Tivemos uma longa conversa sobre aspectos constitucionais. Fazemos questão evidentemente, que tudo corra dentro da legalidade.
__Naturalmente — disse Mikael, com um tom que dava a entender que ele não confiava nem um pouco nas promessas do primeiro-ministro.
__ No momento, a investigação se encontra numa fase delicada. Ainda não identificamos exatamente os envolvidos. Para isso, precisamos de tempo. Por isso pedimos que a senhorita Rosa Figuerola o convidasse para esta reunião.
— Ela foi bastante direta. Não tive muita escolha.
O primeiro-ministro franziu o cenho e olhou de esguelha para Rosa Figuerola.
— Esqueça o que eu disse — disse Mikael. — Ela teve um comportamento exemplar. O que vocês querem?
— Queremos saber quando você pretende publicar. No momento, a investigação está sendo conduzida dentro do maior sigilo, e se você agir antes que o Edklinth conclua, poderá pôr tudo a perder.
— Humm. E quando querem que eu publique? Depois das eleições?
— O senhor é quem decide. Não posso influenciar em nada. O que lhe peço é que nos diga quando vai publicar, para que possamos saber qual o deadline da investigação.
— Compreendo. O senhor mencionou uma colaboração... O primeiro-ministro fez que sim com a cabeça.
— Antes de mais nada eu queria dizer que em tempos normais eu jamais pensaria em trazer um jornalista para uma reunião desse tipo.
— Em tempos normais, o senhor provavelmente faria de tudo para manter os jornalistas à distância de uma reunião desse tipo.
— Sim. Mas, pelo que entendi, o senhor tem diversos motivos. E um jornalista com fama de pegar pesado quando se trata de corrupção. Quanto a isso, não há divergência entre nós.
— Não?
— Não. Nenhuma. Ou melhor... as possíveis divergências são decerto de caráter jurídico, porém não há nenhuma no que diz respeito a objetivos. E esse clube Zalachenko existe, trata-se não só de um grupo criminoso, mas de uma ameaça à segurança da nação. Eles precisam ser detidos e os responsáveis devem responder por seus atos. Suponho que estamos de acordo sobre esse ponto, certo?
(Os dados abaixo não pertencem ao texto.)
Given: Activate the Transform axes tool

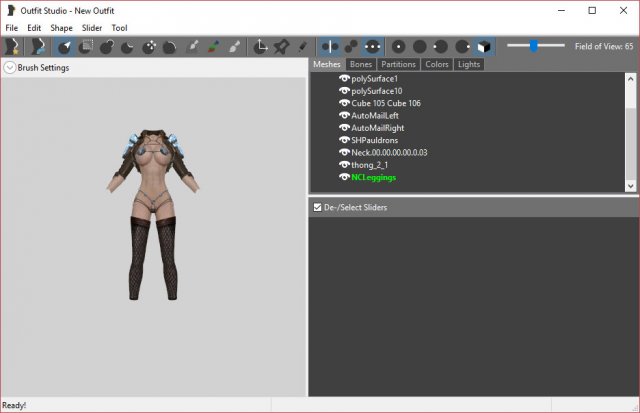Looking at the screenshot, I should [x=261, y=46].
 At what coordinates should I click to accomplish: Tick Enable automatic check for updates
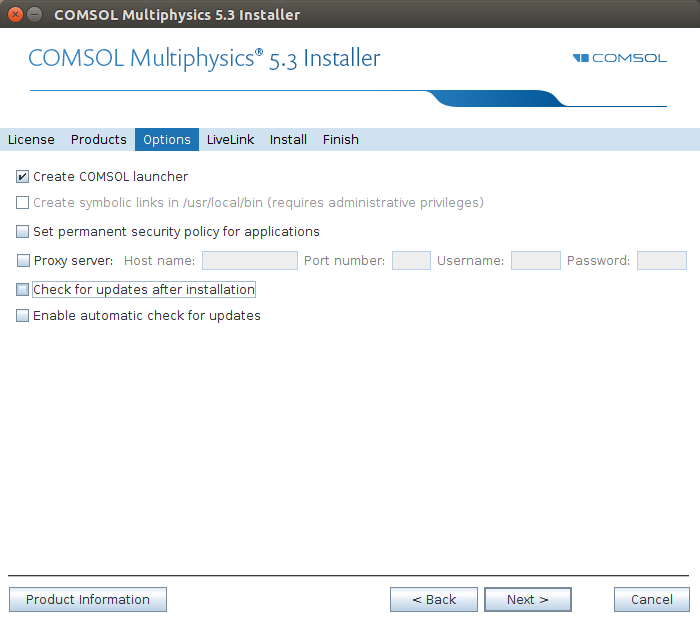tap(23, 316)
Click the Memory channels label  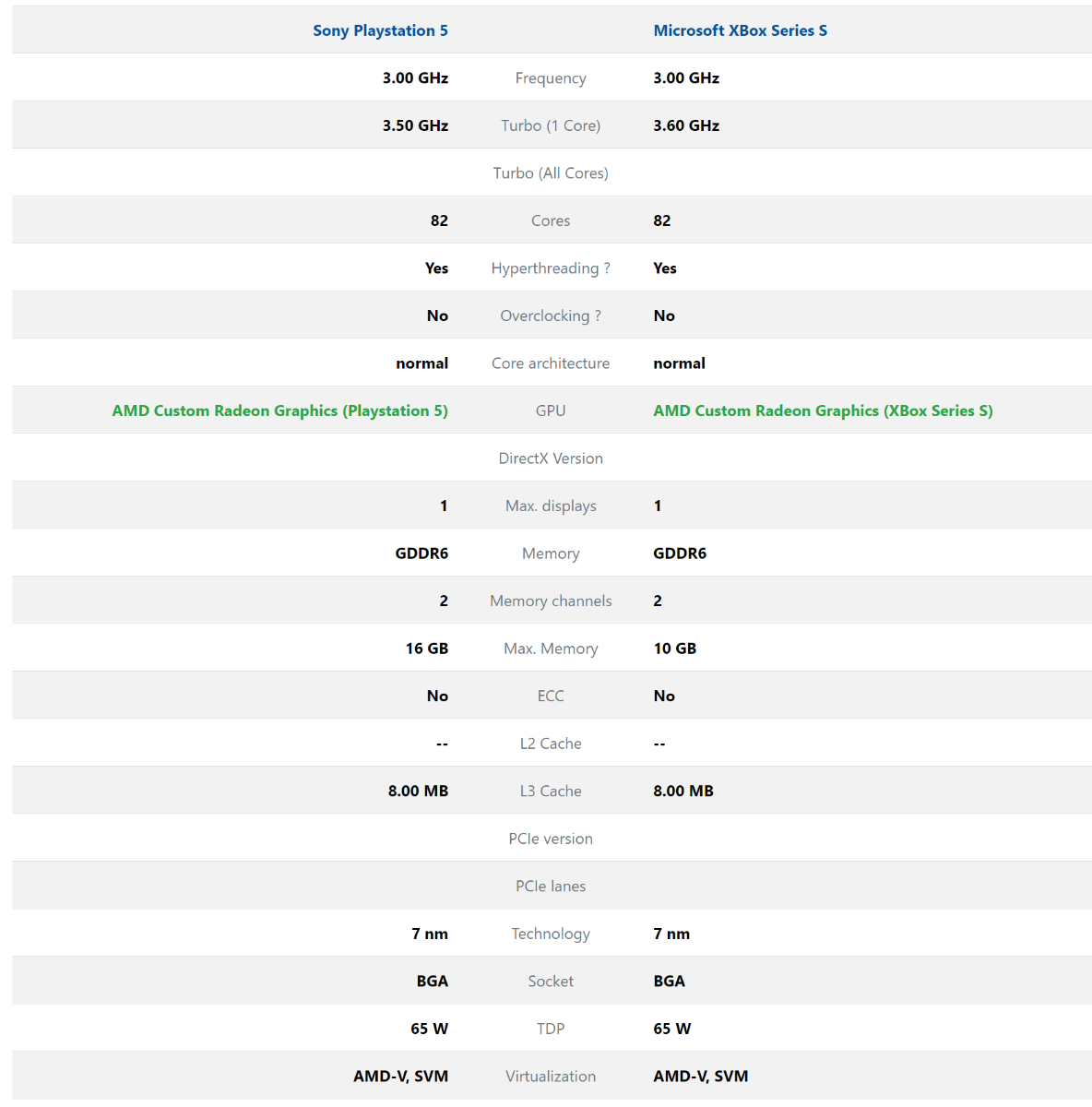click(551, 601)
Mikael fez que sim com a cabeça.
— Pelo que entendi, não há quem saiba mais sobre este caso do que o senhor. Nossa proposta é que divida conosco as suas informações. Caso se tratasse de uma investigação policial regular sobre um crime comum, o responsável pelo inquérito preliminar poderia convocá-lo para um interrogatório. Mas estamos numa situação extrema, como sabe.
Mikael permaneceu calado por um breve momento, avaliando a situação.
— E o que eu ganho em troca, se cooperar?
— Nada. Não estou negociando. Se quiser publicar tudo amanhã, publique. Não posso enveredar por uma negociação questionável do ponto de vista constitucional. Estou lhe pedindo para cooperar pelo bem do país.
— O bem pode assumir inúmeras facetas — disse Mikael Blomkvist. — Deixe eu lhe explicar uma coisa... estou furioso. Furioso com o Estado, com o governo, com a Sapo e com esses idiotas que internaram sem motivo uma menina de doze anos num hospital psiquiátrico, e depois deram um jeito de declará-la incapaz.
— Lisbeth Salander se tornou um assunto de Estado — disse o primeiro-ministro, chegando a sorrir. — Mikael, estou pessoalmente revoltado com o que aconteceu com ela. E acredite em mim quando digo que os responsáveis terão de se explicar. Mas antes precisamos descobrir quem são os responsáveis.
— O senhor tem seus próprios problemas. O meu é que quero que a Lisbeth Salander seja absolvida e recupere seus direitos civis.
— Não posso ajudá-lo nesse aspecto. Não estou acima da lei e não posso dirigir as decisões do procurador e dos tribunais. A absolvição dela precisa vir de um tribunal.
— Perfeito — disse Mikael Blomkvist. — Vocês querem colaboração. Me dêem acesso à investigação do Edklinth e eu digo quando e o que pretendo publicar.
— Não posso lhe conceder esse acesso. Isso eqüivaleria a me colocar, em relação ao senhor, na mesma posição em que o antecessor do ministro da Justiça se colocou diante de um certo Ebbe Carlsson antes de irromper o escândalo das revelações sobre o assassinato de Palme.
-— Eu não sou Ebbe Carlsson — disse Mikael calmamente.